In response to the report's publication, Israel President Moshe Katsav said that a prerequisite for economic recovery is minimizing poverty in the country. Before the publication of the report, NII officials quipped that former Finance Minister Benjamin Netanyahu resigned to evade facing the 2004 poverty report. "This is a stain which Netanyahu cannot escape from even if he escaped from the Finance Ministry," said Histadrut labor federation chairman MK Amir Peretz (Labor). "This (report) is an indictment against the entire government," said Peretz, who called on the acting finance minister, Ehud Olmert, to raise the minimum wage as well as senior citizen allowances.

While Netanyahu's resignation is aimed at achieving a political agenda, he is identified more than any other politician as the one who contributed to the increase of the country's poor population, whose total reached nearly 1.5 million last year. The poverty report shows the results of Netanyahu's policy in the last two years - primarily the drastic cut in income allowance for which he is so proud. Intended to drive unemployed people to work, the cut was carried out in the middle of 2003, and its full effect was reflected in the 2004 poverty report.

The gradual cutback in child allowances in Israel, which began in mid-2003, also affected the poverty rate. Children's allowances were slashed three times last year, a move which is scheduled to be continued through 2009. By then, the allowances of large families will be 70 percent lower than in 2003. The cutbacks apparently forced people to work, but according to 2004 Bank of Israel figures, most of the newly created jobs were part time, at very low wages. The allowance cutback on the one hand, and the part-time jobs and low pay on the other pushed tens of thousands of Israelis below the poverty line.

"Netanyahu's resignation came too late for 1.5 million Israelis, 700,000 of whom are children," attorney Yuval Albashan, the director of Hebrew University's legal clinics and a leading social activist, said. "Netanyahu restored ideology to the public discourse.

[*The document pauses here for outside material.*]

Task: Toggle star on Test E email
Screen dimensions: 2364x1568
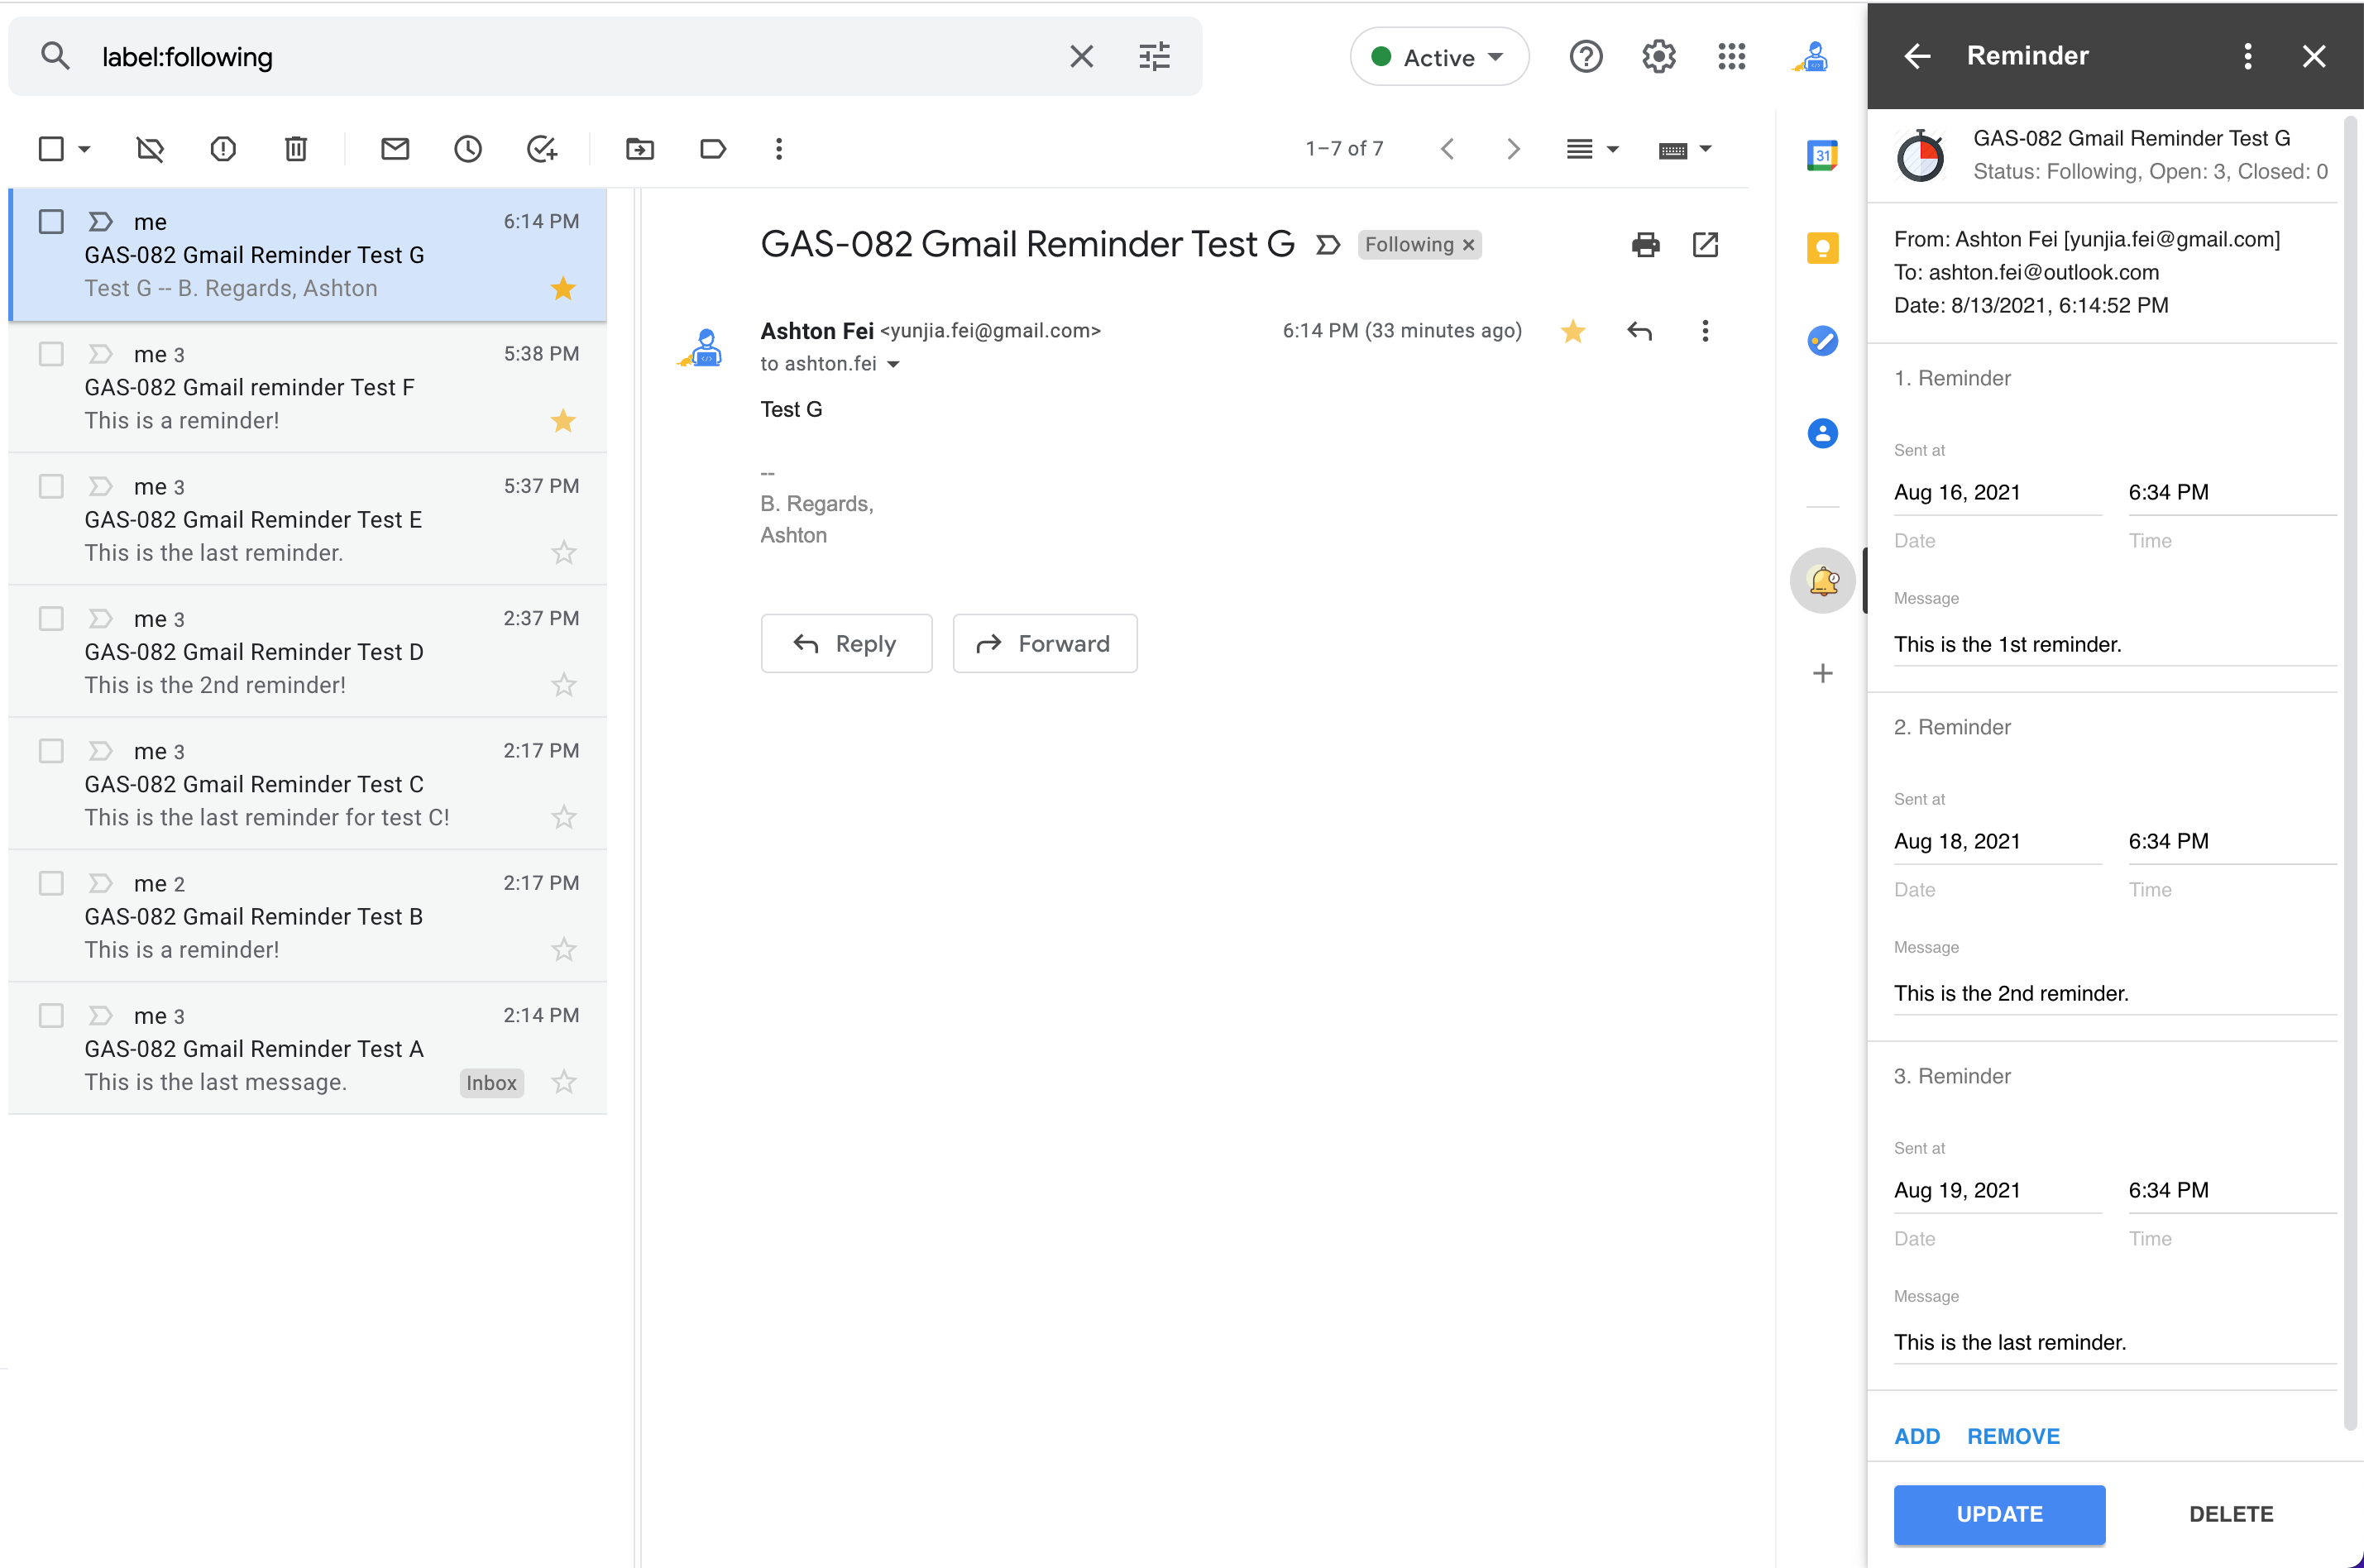Action: (564, 552)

He accelerated the privatization and cutback trends, and these are the results," he said. The main result of the outgoing minister's policy is an increase in inequality.

The Central Bureau of Statistices (CBS) reported that the index of the gap between the rich and poor increased reached 0.379 in 2004, compared to 0.370 in previous years. Members of the Yadid association, which aids the needy, said it received 50 percent more requests for help last year, primarily from people who could not meet their mortgage payments and had accumulated heavy debts due to the treasury having slashed their income.

"We are witnessing the emergence of two new poverty sectors - the working poor and the new poor," said Yadid Director General Sari Rivkin. The working poor are those who managed to find work at a meager pay dooming them to continued poverty. The new poor in Israel are those who used to belong to the middle class but cannot meet their mortgage payments or buy medication, school books and other items.

The association issued a list of the government's broken promises for 2004: It promised to feed 100,000 school children, but provided meals for only 30,000; it promised to find profitable work for thousands of single mothers whose allowances were cut, but only 600 of them managed to increase their income to the minimal amount qualifying them for a grant promised by the state; it slashed the budget for professional training by 50 percent and drastically reduced the number of people eligible to attend courses. "Perhaps the depression is over for a small number of families, but the standard of living has not risen in 2004 among the lower percentiles," members of Yadid said.

Netanyahu reiterated that if the government continues his policies, economic growth would continue, and the standard of living of the lower-income population would rise. But NII officials find it difficult to believe. They predicted in November that things would only get worse.

Over 1.4 million people, or 22.4 percent of the Israel population, were classified as poor last year. That number included 652,000 children, representing 30.8 percent of the country's children. After six years of stability, the number of poor families rose sharply last year from 18.1 percent to 19.3 percent of all families.